Pre-treating the prepared tooth
Adequate isolation of the operating field is required for reliable bonding. The tooth preparation was cleaned and then conditioned, rinsed and dried using a conventional etch & rinse procedure. Adhese Universal adhesive was scrubbed into the tooth structure for 20 seconds and then dispersed (Fig.9). The adhesive was then light cured for 10 seconds using the Bluephase Style curing light (Fig. 10). According to the manufacturer’s recommendation, a curing light emitting a light intensity of least 500 mW/cm2 should be used for this step.

Placing the restoration
The inlay was seated using Variolink® Esthetic luting composite. The luting composite was applied directly from the syringe onto the bonding surface and then the inlay was seated and retained in position applying light pressure (Fig.11). Variolink Esthetic is particularly well suited for this step because excess material can be removed from the cement line with ease and it does not cause a “buffering effect” as is often the case with harder luting composites (Fig. 12). Tack-curing from all sides for 2 seconds facilitates the clean-up process. The cement line should be covered with air block gel (e. g. Liquid Strip) to prevent the formation of an oxygen inhibition layer (Fig. 13).

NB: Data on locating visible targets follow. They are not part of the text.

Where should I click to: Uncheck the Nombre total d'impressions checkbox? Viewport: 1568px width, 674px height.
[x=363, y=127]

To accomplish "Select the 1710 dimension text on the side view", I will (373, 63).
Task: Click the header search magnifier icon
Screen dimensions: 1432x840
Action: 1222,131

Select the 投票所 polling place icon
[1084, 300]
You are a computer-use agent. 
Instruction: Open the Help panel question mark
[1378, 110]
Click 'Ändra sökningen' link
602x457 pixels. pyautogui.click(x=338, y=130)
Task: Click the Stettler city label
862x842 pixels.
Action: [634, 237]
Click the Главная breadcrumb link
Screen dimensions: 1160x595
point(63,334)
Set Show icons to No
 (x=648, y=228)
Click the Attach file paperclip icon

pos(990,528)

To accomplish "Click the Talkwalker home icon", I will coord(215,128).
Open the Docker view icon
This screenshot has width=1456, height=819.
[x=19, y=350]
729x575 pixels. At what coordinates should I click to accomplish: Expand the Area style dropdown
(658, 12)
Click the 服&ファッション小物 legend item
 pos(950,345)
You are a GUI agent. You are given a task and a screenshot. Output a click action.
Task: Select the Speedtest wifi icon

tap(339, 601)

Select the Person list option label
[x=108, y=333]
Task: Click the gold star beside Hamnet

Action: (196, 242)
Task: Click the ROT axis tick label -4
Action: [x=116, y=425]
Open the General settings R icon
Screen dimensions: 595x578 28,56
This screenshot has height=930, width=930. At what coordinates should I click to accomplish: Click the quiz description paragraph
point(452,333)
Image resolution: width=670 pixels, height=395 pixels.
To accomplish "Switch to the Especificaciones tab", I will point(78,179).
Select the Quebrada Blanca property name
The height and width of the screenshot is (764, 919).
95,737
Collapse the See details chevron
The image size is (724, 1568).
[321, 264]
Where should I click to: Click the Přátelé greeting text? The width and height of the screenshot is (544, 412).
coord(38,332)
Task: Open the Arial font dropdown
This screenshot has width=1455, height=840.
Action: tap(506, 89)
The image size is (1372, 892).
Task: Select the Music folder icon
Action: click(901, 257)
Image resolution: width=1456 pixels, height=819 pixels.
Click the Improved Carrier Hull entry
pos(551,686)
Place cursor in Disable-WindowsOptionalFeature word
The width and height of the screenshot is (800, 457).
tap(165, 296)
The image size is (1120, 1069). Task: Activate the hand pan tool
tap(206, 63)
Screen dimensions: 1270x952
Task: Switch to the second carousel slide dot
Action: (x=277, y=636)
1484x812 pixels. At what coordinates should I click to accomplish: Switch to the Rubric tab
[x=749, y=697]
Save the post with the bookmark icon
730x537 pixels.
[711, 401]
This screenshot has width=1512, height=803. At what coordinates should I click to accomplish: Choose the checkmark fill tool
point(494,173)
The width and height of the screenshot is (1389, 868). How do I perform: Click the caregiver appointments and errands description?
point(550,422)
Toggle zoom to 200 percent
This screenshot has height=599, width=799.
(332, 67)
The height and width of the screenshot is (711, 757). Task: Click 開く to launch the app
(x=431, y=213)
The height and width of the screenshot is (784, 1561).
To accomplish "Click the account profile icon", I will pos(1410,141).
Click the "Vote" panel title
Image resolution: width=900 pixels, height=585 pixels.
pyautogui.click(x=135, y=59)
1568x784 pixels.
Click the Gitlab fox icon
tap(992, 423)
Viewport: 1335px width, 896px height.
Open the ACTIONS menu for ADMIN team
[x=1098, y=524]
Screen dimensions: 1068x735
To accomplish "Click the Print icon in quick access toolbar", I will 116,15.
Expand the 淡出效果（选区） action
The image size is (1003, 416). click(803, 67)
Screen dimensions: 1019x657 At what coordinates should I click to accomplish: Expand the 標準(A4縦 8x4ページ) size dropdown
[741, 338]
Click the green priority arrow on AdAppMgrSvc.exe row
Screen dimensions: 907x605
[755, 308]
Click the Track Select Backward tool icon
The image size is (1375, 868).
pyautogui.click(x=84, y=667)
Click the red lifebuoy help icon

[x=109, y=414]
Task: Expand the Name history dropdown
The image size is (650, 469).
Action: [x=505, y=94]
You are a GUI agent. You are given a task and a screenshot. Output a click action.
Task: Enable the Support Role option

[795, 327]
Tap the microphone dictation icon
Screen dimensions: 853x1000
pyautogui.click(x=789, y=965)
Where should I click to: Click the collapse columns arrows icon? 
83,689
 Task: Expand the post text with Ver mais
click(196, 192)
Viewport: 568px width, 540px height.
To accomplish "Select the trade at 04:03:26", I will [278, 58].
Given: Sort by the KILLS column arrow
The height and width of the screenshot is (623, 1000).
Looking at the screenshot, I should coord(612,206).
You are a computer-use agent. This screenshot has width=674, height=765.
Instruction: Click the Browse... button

At this stage, the adhesive and the luting composite applied to the bonding surface are polymerized by the light passing through the restoration. In the process, a reliable adhesive bond forms. Upon completion of the light-curing step, Liquid Strip can be rinsed off (Fig. 14).

Finishing and outcome
An occlusal check was carried out and any interferences were removed using fine diamonds. In the present case, final intraoral polishing was performed with the OptraPol polishers (Fig. 15). This procedure resulted in a highly esthetic single-tooth restoration. Because of the chameleon effect, the inlay blends seamlessly into the surrounding natural tooth structure (Fig. 16).

Conclusion
Highly esthetic permanent single-tooth restorations can be achieved with the composite blocks of the Tetric CAD range in really short times. The guidelines for the adhesive technique need to be observed and a coordinated luting system must be used.

Easy and rapid processing and polishing procedures and the possibility for effecting intraoral repairs, similar to conventional filling composites, enable a highly efficient treatment workflow and increase the efficiency of day-to-day procedures in the dental practice.